Things are good, he takes you on lots of great dates, he opens the car door for you, he tells you that you are beautiful, he brings you to his functions as his plus one. You even talk about the future and have met his family. In your head you are thinking this seems a lot like a relationship. You are now sleeping over 2 to 3 times a week and planning vacations and talking about getting puppies. But when you actually ask the big scary question “Are we exclusive?” He will mostly answer like this as you are approaching the 6-8 week mark” “Things are great and we are still getting to know each other, I was burned in my last relationship.” He will look at you with the most sincere look as if he was begging you with his eyes not to rebut his answer.
You reply “Yes things are great but I don’t feel comfortable with you being sexual with anyone else, I like what we have.” Then he will look at you with puppy dog eyes and say,”Babe I’m not sleeping with anyone else and I don’t have time for any other girl.
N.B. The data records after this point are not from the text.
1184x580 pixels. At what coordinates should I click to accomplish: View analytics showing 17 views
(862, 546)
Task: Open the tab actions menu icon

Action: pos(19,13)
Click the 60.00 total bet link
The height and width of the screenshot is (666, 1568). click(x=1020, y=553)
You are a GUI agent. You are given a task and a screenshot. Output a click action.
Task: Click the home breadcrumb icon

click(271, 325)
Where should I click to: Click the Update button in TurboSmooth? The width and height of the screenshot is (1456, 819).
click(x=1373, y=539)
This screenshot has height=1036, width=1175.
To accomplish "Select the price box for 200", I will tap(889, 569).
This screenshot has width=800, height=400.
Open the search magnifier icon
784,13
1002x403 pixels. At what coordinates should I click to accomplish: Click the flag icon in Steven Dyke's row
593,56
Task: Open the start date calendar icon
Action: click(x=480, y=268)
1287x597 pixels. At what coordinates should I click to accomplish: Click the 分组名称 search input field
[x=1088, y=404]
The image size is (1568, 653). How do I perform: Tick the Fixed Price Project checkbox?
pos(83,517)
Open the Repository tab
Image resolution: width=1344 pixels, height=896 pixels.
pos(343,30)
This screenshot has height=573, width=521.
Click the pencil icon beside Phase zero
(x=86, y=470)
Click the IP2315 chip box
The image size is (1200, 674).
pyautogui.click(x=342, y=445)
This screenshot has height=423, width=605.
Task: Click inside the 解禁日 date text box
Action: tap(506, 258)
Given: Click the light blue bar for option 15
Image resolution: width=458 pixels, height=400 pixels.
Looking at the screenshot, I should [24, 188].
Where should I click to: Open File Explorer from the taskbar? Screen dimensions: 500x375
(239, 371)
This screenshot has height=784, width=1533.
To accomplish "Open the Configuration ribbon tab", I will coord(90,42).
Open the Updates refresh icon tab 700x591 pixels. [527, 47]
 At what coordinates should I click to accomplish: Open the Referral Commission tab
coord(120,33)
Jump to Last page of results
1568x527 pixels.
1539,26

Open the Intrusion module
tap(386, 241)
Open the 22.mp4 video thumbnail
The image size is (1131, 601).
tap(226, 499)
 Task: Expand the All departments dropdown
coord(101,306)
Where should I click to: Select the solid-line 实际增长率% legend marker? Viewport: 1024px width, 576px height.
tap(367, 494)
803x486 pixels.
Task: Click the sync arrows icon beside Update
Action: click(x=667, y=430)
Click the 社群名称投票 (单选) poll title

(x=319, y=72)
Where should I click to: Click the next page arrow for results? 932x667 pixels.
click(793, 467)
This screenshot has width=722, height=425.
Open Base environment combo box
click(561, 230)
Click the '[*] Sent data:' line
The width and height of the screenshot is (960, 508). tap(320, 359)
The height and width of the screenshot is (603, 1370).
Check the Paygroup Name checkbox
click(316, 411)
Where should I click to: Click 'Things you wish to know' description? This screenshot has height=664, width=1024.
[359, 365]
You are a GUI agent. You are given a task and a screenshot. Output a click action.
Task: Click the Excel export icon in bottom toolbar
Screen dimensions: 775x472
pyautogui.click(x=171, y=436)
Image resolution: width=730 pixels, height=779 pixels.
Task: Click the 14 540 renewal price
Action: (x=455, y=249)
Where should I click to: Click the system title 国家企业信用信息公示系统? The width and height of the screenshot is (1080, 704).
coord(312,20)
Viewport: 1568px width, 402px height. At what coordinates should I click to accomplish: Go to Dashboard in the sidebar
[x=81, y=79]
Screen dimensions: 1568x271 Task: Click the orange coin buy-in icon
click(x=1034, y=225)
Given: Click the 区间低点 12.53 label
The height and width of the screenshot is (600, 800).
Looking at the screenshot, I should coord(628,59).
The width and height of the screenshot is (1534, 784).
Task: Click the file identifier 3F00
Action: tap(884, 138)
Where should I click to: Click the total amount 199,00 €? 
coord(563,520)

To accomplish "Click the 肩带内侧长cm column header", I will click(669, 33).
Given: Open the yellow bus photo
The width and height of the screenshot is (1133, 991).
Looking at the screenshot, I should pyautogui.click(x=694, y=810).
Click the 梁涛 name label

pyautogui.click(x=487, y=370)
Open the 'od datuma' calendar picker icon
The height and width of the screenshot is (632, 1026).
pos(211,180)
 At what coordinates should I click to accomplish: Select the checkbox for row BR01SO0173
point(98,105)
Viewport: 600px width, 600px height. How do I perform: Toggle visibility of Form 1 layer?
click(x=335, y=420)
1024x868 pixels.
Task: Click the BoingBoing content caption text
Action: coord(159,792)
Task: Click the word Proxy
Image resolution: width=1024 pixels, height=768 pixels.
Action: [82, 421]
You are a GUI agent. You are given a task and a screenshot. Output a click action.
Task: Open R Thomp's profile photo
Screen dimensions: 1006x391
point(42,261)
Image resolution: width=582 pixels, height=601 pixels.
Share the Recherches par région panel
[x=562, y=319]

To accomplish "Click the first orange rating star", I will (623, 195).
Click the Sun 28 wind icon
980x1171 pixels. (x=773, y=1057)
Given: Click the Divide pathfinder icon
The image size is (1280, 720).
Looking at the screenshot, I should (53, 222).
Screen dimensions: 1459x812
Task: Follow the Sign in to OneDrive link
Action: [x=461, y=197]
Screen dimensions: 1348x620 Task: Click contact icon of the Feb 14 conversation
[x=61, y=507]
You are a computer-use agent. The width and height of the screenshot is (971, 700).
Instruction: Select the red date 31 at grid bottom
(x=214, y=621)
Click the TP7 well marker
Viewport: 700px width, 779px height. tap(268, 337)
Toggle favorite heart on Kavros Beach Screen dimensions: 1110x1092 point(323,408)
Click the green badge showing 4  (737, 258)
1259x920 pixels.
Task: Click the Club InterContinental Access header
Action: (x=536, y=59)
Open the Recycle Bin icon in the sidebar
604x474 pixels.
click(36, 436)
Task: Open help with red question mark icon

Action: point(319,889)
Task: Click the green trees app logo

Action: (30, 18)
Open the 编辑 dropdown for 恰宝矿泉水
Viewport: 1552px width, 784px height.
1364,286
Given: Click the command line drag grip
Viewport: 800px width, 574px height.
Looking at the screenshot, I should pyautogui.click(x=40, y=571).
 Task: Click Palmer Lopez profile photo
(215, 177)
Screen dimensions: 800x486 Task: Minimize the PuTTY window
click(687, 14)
I’m so busy with work and I just want to spend my spare time with you.” This answer makes you feel at ease and you both change the subject to a lighter note, and have yet another wonderful date. The problem is this touchy subject will come up on your next date night. Believe me, its not over yet. I guess the questions you will start to ask yourself about this “Almost boyfriend“ situation are these three detailed questions:
1. How long is too long before making it official ? Should it be 4-6 weeks or 6-12 or after consistent sleep overs and the toothbrush is in the bathroom?
2. What’s the hesitation? What does he need to know before making that ultimate decision? Does he need a push so you both don’t waste anymore time. Does he need you to set up a one on one speed date featuring your life story to show him your character or do you need to give him a mini autobiography or outline of your 5 to 10 year goals. What does he need?
3. Should you withhold great sex so you’re not just feeling used or basically in a friends with benefits situation?
After you figure out why he’s not making it official maybe its time to move forward to someone who will want to put your mind at ease instead of being the “Almost boyfriend” and leaving you high and dry as soon as something more fun comes along. Someone that is not asking him questions about commitment. Don’t be surprised when you are heartbroken!
When you ask him what happened I bet he replies, ”I never said we were together exclusively we were just dating and getting to know each other why are you acting crazy?”
What do you guys think: Get a label on it or just keep dating?